View Full Version : Under the Tree

09-27-2007, 06:30 AM

Title: Under the Tree
Year Created: 2007
Medium: Acrylic
Surface: Canvas
Dimension: 12x16
Allow digital alterations?: Yes!

I worked from a small photo and am not sure about the dogs detail. He is just a big furball in real life!

I once knew a person who said "if it's tough you are growing" Help me grow please.

09-27-2007, 11:12 AM
when i first looked i thought it was a bad photo
turns out it's a great painting
comp is unusual, lovely standard poodle

sorry, don't know how to improve this one


09-27-2007, 12:07 PM
it looks fabulous to me, i dont see anything that needs tweaking...great expression on her face---so happy

only thing id do maybe is make the pink squishy toy more of blue tones so it doesnt compete with her peachy face

09-27-2007, 03:14 PM
Beautifully done! It shows ability in matching color and texture, drawing skills and applying the paint. It also demonstrates the danger of slavishly copying the reference material, especially if it is a photo.
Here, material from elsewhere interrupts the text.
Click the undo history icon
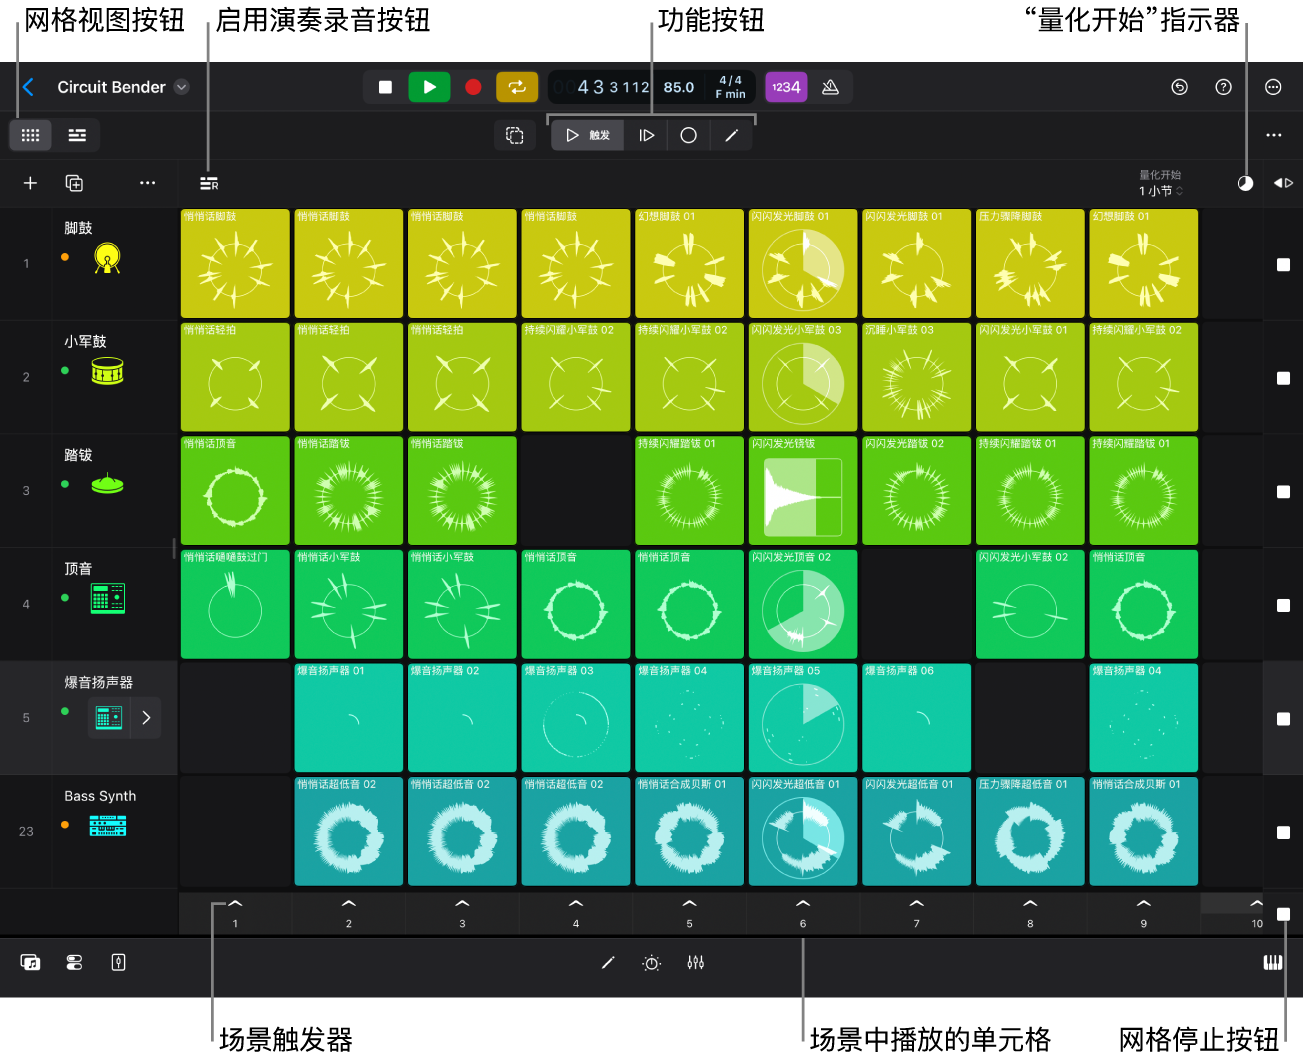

Photo's lie to us and we accept it because they are photos. The first thing that the picture has need of is cropping. There is just so much stuff that is inessential to the story. If the tree is central to the story as the title indicates then it can be inserted in the darkened area top left, basically where it was anyway, but without the distracting white pillar.
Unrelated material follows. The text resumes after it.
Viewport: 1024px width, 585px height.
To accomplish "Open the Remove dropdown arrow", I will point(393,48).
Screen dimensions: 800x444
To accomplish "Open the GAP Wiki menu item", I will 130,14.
The chair, top right background, should be softened, almost to losing identity. Especially edges and lines. It needs this so as to be pushed far into the background and not intrude on our foreground subject.
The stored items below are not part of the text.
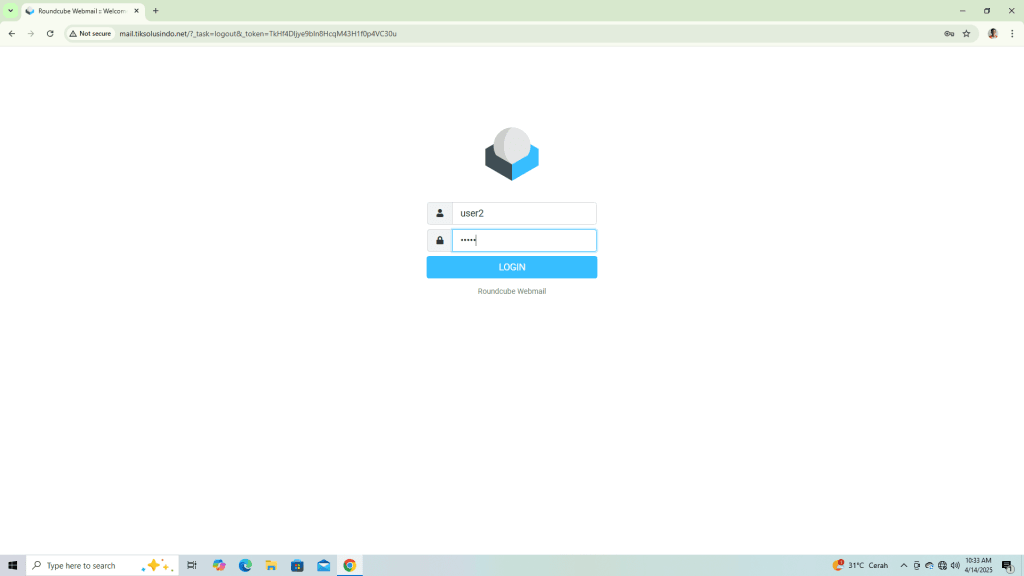The width and height of the screenshot is (1024, 576).
Task: Close the Roundcube Webmail tab
Action: [137, 11]
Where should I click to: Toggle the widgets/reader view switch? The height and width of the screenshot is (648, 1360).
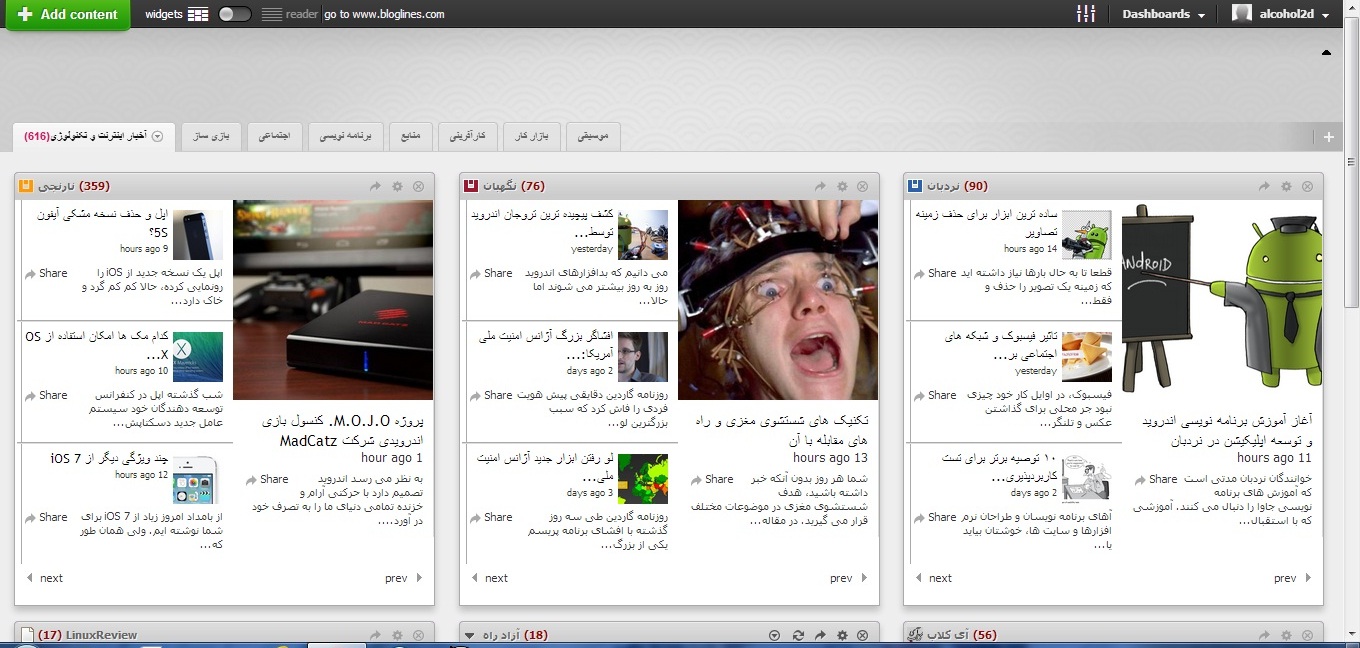(x=235, y=14)
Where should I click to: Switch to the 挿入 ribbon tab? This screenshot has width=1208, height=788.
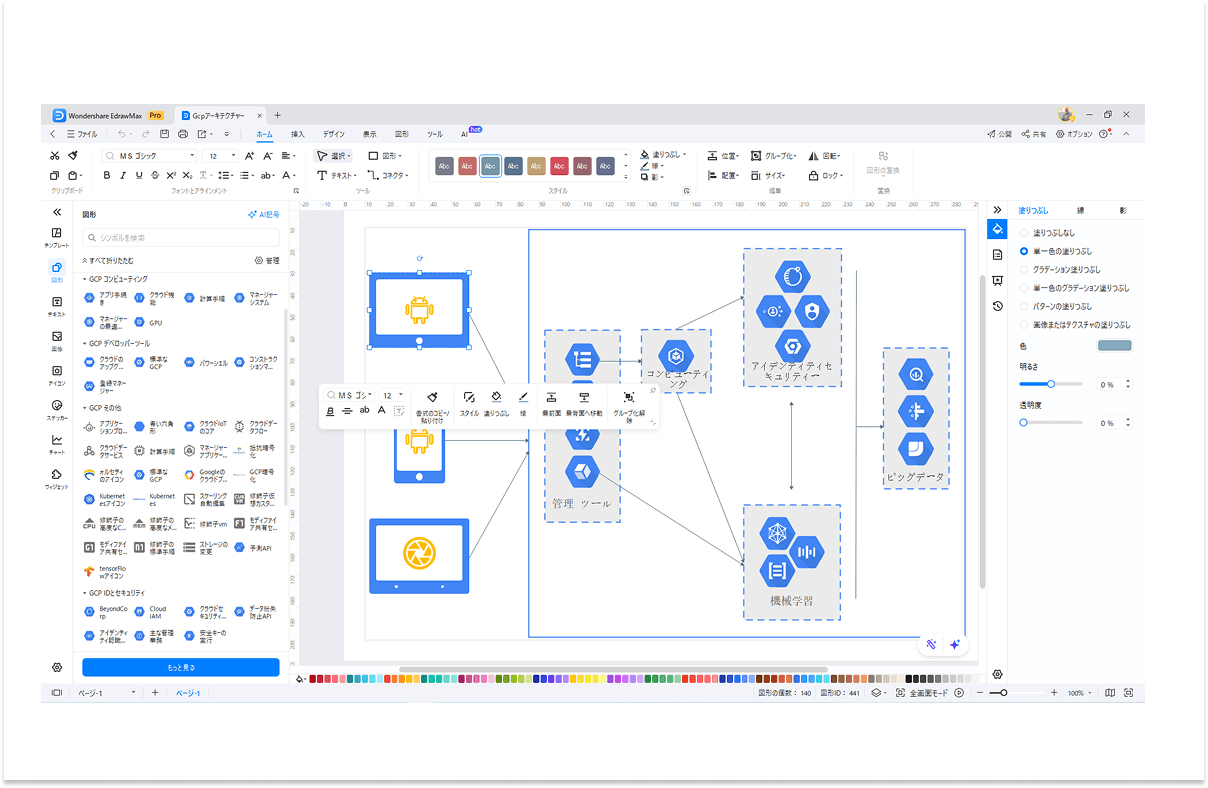297,134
I had difficulty figuring the dog out...that hard straight white edge by the dogs ear/the toy...? In fact the whole toy is a distraction. It would in my opinion be better removed so we can see what the woman is actually doing. She is holding this exuberant dog down and pulling him in close. You show this by adding her hand on the dogs leg and then taking her rather misshapen hand resting on the floor and changing it into her elbow and forearm. It makes a coherent image this way. Take the square line out of the dogs chest area where it meets the floor. Eliminate the central flash dots in the pupils of the eyes. Soften some lines and harden others. This is the mark of a true artist, controlling the pictorial environment so as to create the best pictorial quallities. Our painterly abilities, whether we are a naturalist or an abstract impressionist or whatever, can then shine through.


09-27-2007, 04:00 PM
Thank you La, Kate (I miss living in TN) and Corby. I appreciate the imput Corvus. You have hit on areas that I am deficient. Some of the details that take so much time can be left out with actually better results! I have one coming up that I am going to try some of the very things you suggested. Til then.....

09-27-2007, 08:40 PM
I thought it was a photo,too.

09-28-2007, 07:15 AM
Eggy as a learning artist I try to see if I can paint as they are presented to me. Maybe too much so. I now wonder if I should change that.

10-01-2007, 02:10 AM
Great observations, Corby. Excellent reminders. If the picture isn't substantially re-worked, I'd at least consider adding the following tweaks:
Try to fix the arthritic knuckles.
Maybe see if you can tone down the forward angle on the teeth and reduce the white glare.
Do something about the jeans, particularly the belt. They almost seem to be on someone else's body, and the right hip looks displaced. The belt looks a bit chalky and flat.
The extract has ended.